Cancer incidence is increasing and it is the number one cause of death worldwide. Cancer is a highly heterogeneous disease and there is a great need for new early diagnostic, prognostic and treatment predictive biomarkers in order to improve patient outcomes. The RNA-binding motif protein 3, RBM3, is an emerging candidate biomarker of favourable prognosis and treatment response in several types of human cancers.

The aim of this thesis was to further investigate the expression, clinicopathological correlates, prognostic and predictive significance of RBM3 in malignant melanoma, prostate cancer, upper gastrointestinal cancer and pancreatic and periampullary cancer. In the latter, the expression of another RNA-binding protein and biomarker candidate, the Hu-antigen R, HuR, was also examined.

All the analyses are based on immunohistochemistry (IHC), performed on tissue microarrays (TMA).

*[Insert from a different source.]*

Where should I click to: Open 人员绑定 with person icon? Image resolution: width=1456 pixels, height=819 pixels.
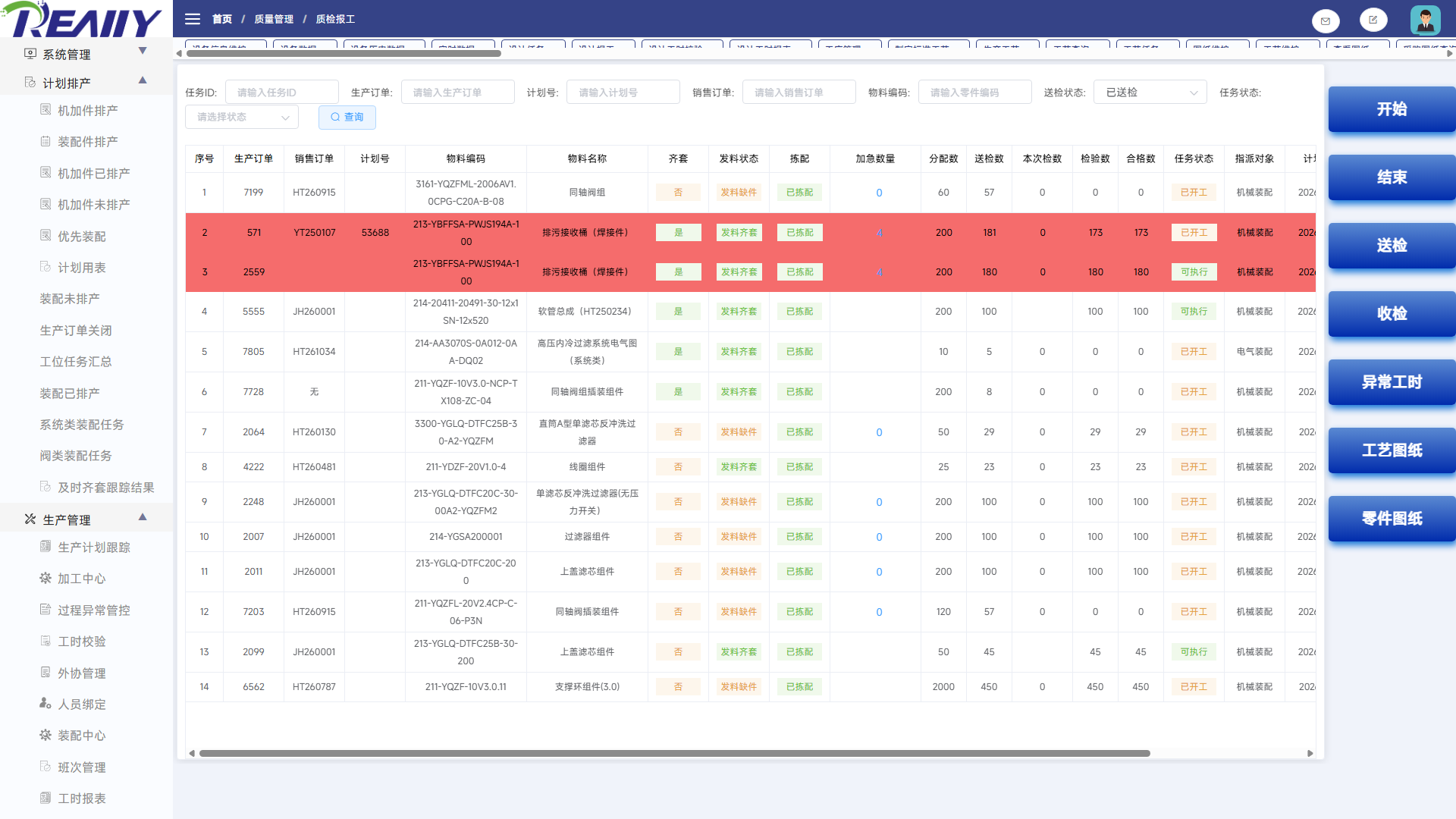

RBM3 expression was examined in primary tumours and metastases from 215 patients with malignant melanoma (Paper I), in primary tumours and paired normal tissue from 88 patients with prostate cancer (Paper II), in primary tumours, metastases, normal tissue and cases of intestinal metaplasia (IM) from 173 patients with oesophageal and gastric adenocarcinomas (Paper III), and in primary tumours, metastases and normal tissue from 171 patients with pancreatic and periampullary adenocarcinomas (Paper IV).

High RBM3 expression was associated with favourable clinicopathological characteristics and was found to be an independent factor of improved survival for patients with malignant melanoma, prostate cancer and oesophageal and gastric adenocarcinomas. RBM3 expression was lower in metastatic as compared with primary melanoma, similar in primary and metastatic oesophageal/gastric cancer, and higher in metastatic as compared with primary pancreatic/periampullary cancer. In pancreatic/periampullary cancer, high RBM3 expression was associated with unfavourable clinicopathological characteristics and was found to be an independent factor of poor prognosis in patients not receiving adjuvant chemotherapy. In contrast, in patients treated with adjuvant therapy, high RBM3 expression was an independent factor of improved survival, with a significant treatment interaction. Cytoplasmic HuR expression was significantly lower in metastatic as compared with pancreatic/periampullary cancer. High cytoplasmic HuR expression was associated with a prolonged survival in patients not receiving adjuvant treatment, but not prognostic in treated patients.